■ TASKS AND EXERCISES ■
1. The blog post below mentions the VCU Institute of Contemporary Art in Richmond. Based on the post, explain why that stop was about the building.
2. In the blog post below, which exhibition did the writer see at the Phillips in Washington, D.C.?

■ EXTRACTED TEXT ■
-- -- --

30 January 2023

separated at birth: BIG

VIA 57 West
New York City
Bjarke Ingels Group (BIG), architect


photo above:
David.Clay.Photography, CC BY-SA 4.0, via Wikimedia Commons

21 January 2023

stops along the way on my southern road trip

It may be mostly for my own memory aid, but I thought I would do a post with the overnight and other significant stops along my southern road trip loop from Alfred down to Orlando and then over to Biloxi before heading back North.

  • Washington, D.C.: Sargent & Spain exhibition at the National Gallery (including chat with curator Sarah Cash and talking with NGA catalogers), This Present Moment at the Renwick, Giuseppe de Nittis at the Phillips, MASS Design Group at the National Building Museum, plus SAAM, NPG, Hirshhorn
  • Richmond, Va.: Virginia Museum of Fine Arts, Branch Museum of Architecture and Design, Valentine Museum, VCU Institute of Contemporary Art (the building designed by Steven Holl, the museum was closed on New Year's Eve)
  • Durham, N.C.: drop off some magazines for USModernist, shop for Sunday Times at The Streets at Southpoint (a new mall pretending to be a good old Main Street and doing a decent job of it)

-- -- --

■ SOURCE MATERIAL ■

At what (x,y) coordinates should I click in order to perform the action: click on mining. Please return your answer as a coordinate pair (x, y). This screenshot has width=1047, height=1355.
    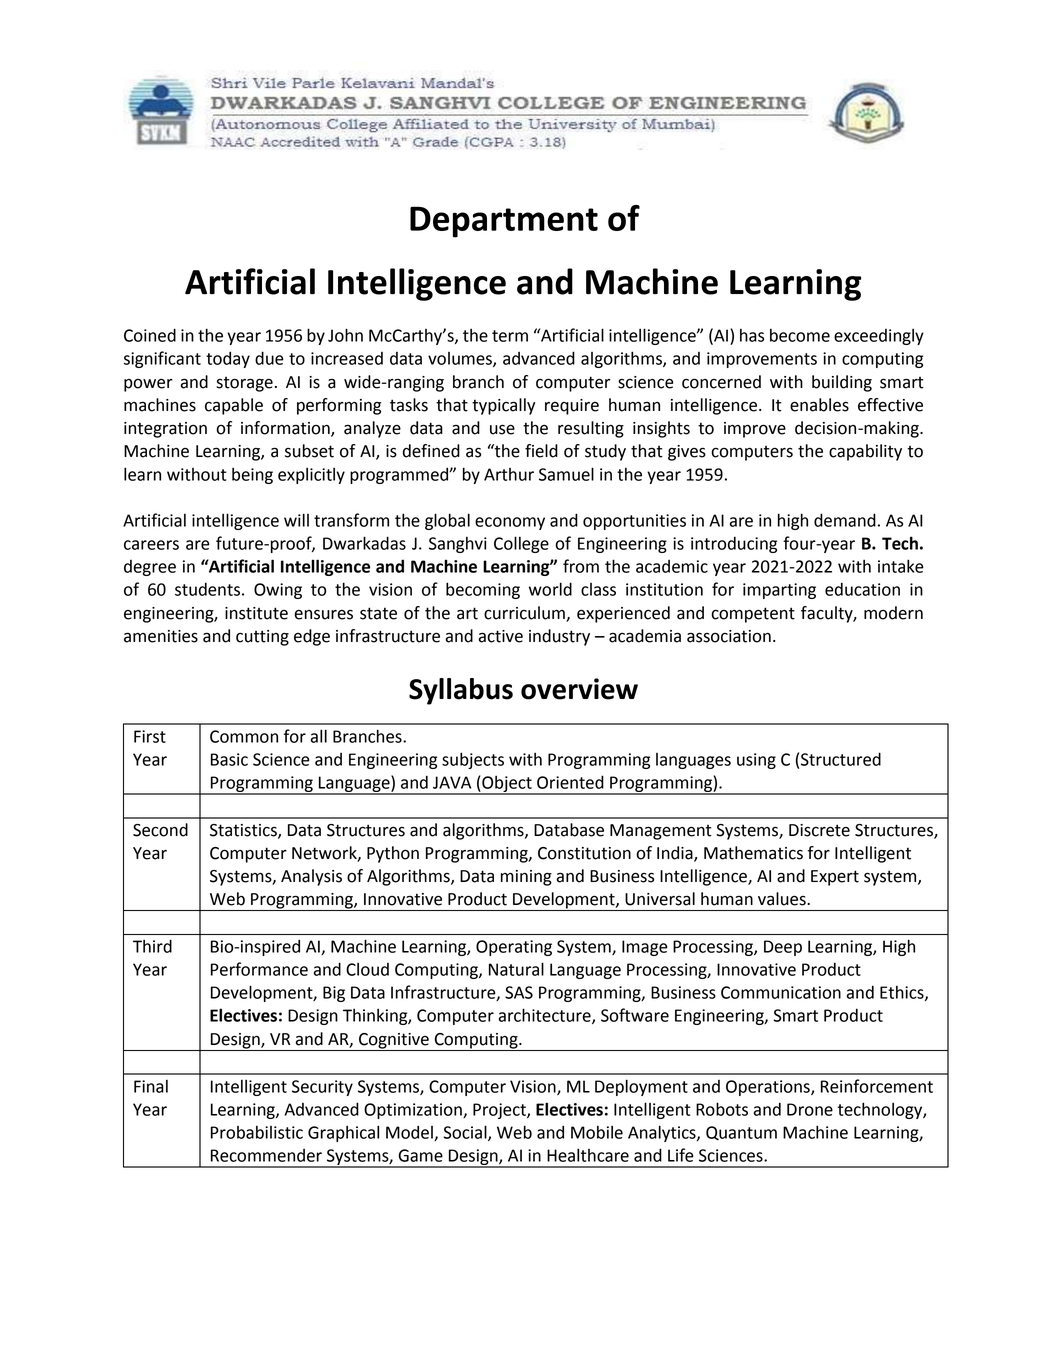
    Looking at the image, I should click on (526, 878).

-- -- --

■ ANSWERS TO THE EXERCISES ■
1. The post notes that the building was designed by Steven Holl, but the museum was closed on New Year's Eve. That left only the building to see.

2. Giuseppe de Nittis.